Reproduce the passage of the Terry Winters review between "Winters’ own process" and "flights of fancy.", inclusive, and switch "microorganisms" to "bacteria".

=== GIVEN TEXT ===
—————
Terry Winters

Kunstmuseum Luzern

The Terry Winters exhibition in Lucerne encompassed a representative selection of the artist’s drawings and paintings from 1982 to 1985. Its emphasis was on the documentation of his recent work; however, it also provided insights into preceding stages of Winters’ development through a judicious selection of relatively early drawings. This miniretrospective was mounted, no doubt, because Winters had not yet had a one-man show in Europe; but it is also extremely appropriate in terms of the nature of his work. In Winters’ oeuvre, the concept of “development,” or of derivation in a biological or mathematical sense, describes not only the usual (or at least assumed ) processes of technical and conceptual maturation but also the underlying thematic concern of the work itself, which in turn determines the formal presence of the paintings. This close alignment of content and form is a cross-fertilization of the intellectual and the sensual, and the source of the paintings’ fascination. In the course of addressing the theme of natural growth Winters discovers appropriate metaphorical structures on which, as if on a trellis, the organic process of painting itself can expand and mature.

Winters’ own process is in effect an intensely subjective morphology: his formal vocabulary is developed from direct observation of nature, botanical studies, and the study of microorganisms. Here one can observe how detailed representation may assume a playful autonomy; without denying its source, it elevates the objective world to a metaphorical plane on which reality attains a verity beyond objecthood. Winters’ repertoire of formal motifs unnfolds in his drawings with all the rich variety and precision of the microscopic world that inspired them; yet the biological forms have been freely improvised up on, making them of more than merely scientific interest. Winters invokes an autonomous, reflexive space that stimulates and liberates the viewer’s imagination while keeping it from drifting off into tangential flights of fancy.

The reflexiveness that we find in Winters’ drawings is even more pronounced in the paintings. The literal materialization of the formal structure from successive layers of oil paint simultaneously enhances the validity of the representation and makes us acutely aware of the object of representation: the image appears to oscillate between reality and its interpretation. Painting takes the mimetic process of drawing a step farther, transforming the metaphorical content of the drawing into a metaphor of the painting process itself; that is to say, the complexities of form and content serve as the occasion to manifest and extend painterly values, to create natural fields of energy from contrapuntal color and masterful counterpoints of density and transparency, reflection and absorption. The concrete object is reduced in varying degrees to a purely spiritual presence, a backdrop against which painting can freely unfold, to become the autonomous subject of the works.

Winters’ paintings, for all their modesty of scale and execution, are brilliant; but their brilliance does not blind us—it clarifies. His highly developed technique is engaged in a continual dialogue with its underlying esthetic, a sensibility that grants the painter complete creative freedom while simultaneously putting up the kind of resistance that shapes and gives direction to intuition.

Max Wechsler

Translated from the German by Leslie Strickland.
—————
=== RECORDS SUPPLIED ===
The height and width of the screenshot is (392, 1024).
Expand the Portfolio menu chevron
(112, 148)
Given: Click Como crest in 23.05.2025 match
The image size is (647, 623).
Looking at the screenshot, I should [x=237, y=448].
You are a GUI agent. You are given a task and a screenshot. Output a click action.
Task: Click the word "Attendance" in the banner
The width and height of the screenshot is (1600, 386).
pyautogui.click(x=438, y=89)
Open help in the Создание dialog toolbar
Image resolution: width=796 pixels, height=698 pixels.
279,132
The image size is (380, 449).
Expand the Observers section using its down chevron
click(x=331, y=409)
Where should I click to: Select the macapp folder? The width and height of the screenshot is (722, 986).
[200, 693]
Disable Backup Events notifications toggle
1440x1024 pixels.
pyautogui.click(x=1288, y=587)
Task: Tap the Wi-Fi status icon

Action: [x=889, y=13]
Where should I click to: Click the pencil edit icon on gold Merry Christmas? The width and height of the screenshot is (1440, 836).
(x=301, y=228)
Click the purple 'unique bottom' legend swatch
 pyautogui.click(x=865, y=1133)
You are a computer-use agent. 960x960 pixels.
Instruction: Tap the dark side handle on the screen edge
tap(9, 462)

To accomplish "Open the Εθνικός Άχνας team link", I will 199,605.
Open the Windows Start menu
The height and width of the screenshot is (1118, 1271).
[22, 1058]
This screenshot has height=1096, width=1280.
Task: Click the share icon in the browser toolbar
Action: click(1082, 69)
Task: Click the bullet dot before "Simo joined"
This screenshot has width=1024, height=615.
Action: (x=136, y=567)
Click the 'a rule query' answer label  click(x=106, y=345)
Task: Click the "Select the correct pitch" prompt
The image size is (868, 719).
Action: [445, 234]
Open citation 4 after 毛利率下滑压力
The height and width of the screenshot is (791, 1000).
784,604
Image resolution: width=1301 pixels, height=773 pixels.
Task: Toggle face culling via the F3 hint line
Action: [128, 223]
—————
=== SOLVED EXERCISE ===
Winters’ own process is in effect an intensely subjective morphology: his formal vocabulary is developed from direct observation of nature, botanical studies, and the study of bacteria. Here one can observe how detailed representation may assume a playful autonomy; without denying its source, it elevates the objective world to a metaphorical plane on which reality attains a verity beyond objecthood. Winters’ repertoire of formal motifs unnfolds in his drawings with all the rich variety and precision of the microscopic world that inspired them; yet the biological forms have been freely improvised up on, making them of more than merely scientific interest. Winters invokes an autonomous, reflexive space that stimulates and liberates the viewer’s imagination while keeping it from drifting off into tangential flights of fancy.